Vibrant colours are an expected ingredient for any Caribbean holiday but Aruba has taken it a stage further and been named street art capital of the island chain.
Its second city of San Nicolas is now a living breathing outdoor art gallery with more than 40 huge murals adorning the exteriors of various buildings.
The influential American magazine Forbes has dubbed the Dutch Caribbean island with the Street Art Capital of the Caribbean accolade and there are now organised tours to enable visitors get the most from this cultural experience.
Artists hailing from Argentina to Amsterdam have come to Aruba to create an outdoor gallery of 44 murals, many of which focus on nature themes.
The tour and murals continue San Nicolas’ renaissance. Once home to an oil refinery, it declined after its closure in 1985, leaving a number of empty buildings.
To discover about the island’s drive to preserve its natural environment, read: Aruba Island Acts to Preserve Endangered Coral Reefs.
Aruban Tito Bolivar travelled to Bogota, Colombia, in 2015 and fell in love with the city’s street art and the way it transformed different neighbourhoods. He pictured adopting a similar strategy back home to breathe new life into San Nicolas’ dilapidated buildings.
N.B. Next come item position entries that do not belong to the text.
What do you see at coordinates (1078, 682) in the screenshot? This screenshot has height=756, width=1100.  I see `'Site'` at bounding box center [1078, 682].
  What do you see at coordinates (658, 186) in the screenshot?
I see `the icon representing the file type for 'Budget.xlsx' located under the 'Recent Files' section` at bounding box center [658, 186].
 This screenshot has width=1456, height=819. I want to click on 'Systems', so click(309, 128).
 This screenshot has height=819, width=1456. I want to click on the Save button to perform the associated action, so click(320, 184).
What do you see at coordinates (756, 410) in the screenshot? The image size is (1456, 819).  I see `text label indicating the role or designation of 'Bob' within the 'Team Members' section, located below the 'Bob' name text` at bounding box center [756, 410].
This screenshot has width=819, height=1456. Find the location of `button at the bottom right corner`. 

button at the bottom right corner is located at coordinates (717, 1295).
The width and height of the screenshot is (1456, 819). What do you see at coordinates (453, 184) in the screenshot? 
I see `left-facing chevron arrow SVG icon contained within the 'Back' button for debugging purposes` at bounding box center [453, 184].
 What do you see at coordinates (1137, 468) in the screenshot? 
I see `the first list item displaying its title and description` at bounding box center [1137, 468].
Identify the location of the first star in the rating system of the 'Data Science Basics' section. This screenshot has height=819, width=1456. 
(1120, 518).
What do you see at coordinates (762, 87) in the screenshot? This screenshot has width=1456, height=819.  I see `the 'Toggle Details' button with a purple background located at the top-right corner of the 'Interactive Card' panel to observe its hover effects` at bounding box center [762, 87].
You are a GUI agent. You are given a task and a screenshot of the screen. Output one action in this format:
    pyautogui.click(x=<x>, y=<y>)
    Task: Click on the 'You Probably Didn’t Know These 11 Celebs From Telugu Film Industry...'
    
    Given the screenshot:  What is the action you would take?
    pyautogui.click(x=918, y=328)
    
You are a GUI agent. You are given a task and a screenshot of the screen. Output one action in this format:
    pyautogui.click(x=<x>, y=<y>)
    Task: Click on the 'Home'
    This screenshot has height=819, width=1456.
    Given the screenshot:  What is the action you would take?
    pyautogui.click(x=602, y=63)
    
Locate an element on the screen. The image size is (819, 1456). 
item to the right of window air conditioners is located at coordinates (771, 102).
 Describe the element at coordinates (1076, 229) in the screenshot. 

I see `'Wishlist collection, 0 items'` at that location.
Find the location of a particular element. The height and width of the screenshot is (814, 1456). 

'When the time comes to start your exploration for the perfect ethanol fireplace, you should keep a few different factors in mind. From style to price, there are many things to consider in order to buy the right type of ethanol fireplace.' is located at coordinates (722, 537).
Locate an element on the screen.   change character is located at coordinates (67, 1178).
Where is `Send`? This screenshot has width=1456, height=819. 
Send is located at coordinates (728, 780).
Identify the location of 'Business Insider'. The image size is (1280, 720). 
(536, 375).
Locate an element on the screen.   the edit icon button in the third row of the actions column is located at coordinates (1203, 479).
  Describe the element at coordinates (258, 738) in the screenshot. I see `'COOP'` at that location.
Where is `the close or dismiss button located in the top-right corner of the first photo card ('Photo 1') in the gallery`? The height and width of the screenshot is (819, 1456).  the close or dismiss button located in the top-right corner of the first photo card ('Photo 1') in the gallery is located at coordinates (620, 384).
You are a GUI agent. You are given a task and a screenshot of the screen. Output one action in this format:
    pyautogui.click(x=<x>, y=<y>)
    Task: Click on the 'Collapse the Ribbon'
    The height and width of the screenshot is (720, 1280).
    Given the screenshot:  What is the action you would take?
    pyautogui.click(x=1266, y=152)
But his goal to create an artistic hub in a place known for its beaches was a cultural shift. According to Bolivar, art’s popularity on the island waned in the ’90s. It won a boost when a movement called Korteweg brought together a modest gathering of people to buy arts and crafts in a market setting in 2015. The following year, he formed ArtisA (which stands for Art is Aruba), a group that organises local art projects, including the mural tours and the Aruba Art Fair. The launch of the three-day fair helped revitalise the art scene — it now attracts about 10,000 visitors each year.
When Bolivar began the fair in 2016, he invited 100 Aruban and international artists to town. “During the art fair we always leave murals behind as a present,” he says.
The murals are becoming a must-see attraction in Aruba. Bolivar says that it’s because they come from high-quality artists, they tell a story and they all have the identity of the island.
‘It has revived a forgotten city and now people from all over the world now are visiting San Nicolas,’ he says. ‘San Nicolas is the new place to be now.’
Murals include a rainbow-hued lionfish – frequently seen in Aruba’s waters – and an iguana (also indigenous) in blue and leaning on a window.
Curaçao artist Garrick Marchena uses trompe l’oeil techniques to make his subjects leap from the canvas. One mural shows a green-feathered prikichi, Aruba’s national bird, perched on a branch. Next to it is part of a poem by Aruban nature photographer Damilice Mansur written in a fanciful font: He who plants a tree plants life, plants faith, plants shelter, plants peace, plants hope for future generations.
Aruba Mural Tours (www.arubamuraltours.com) organises daily walking tours of the murals, with informative explanations – the Whole Story Tour is priced at US$20 (approx. £16.50).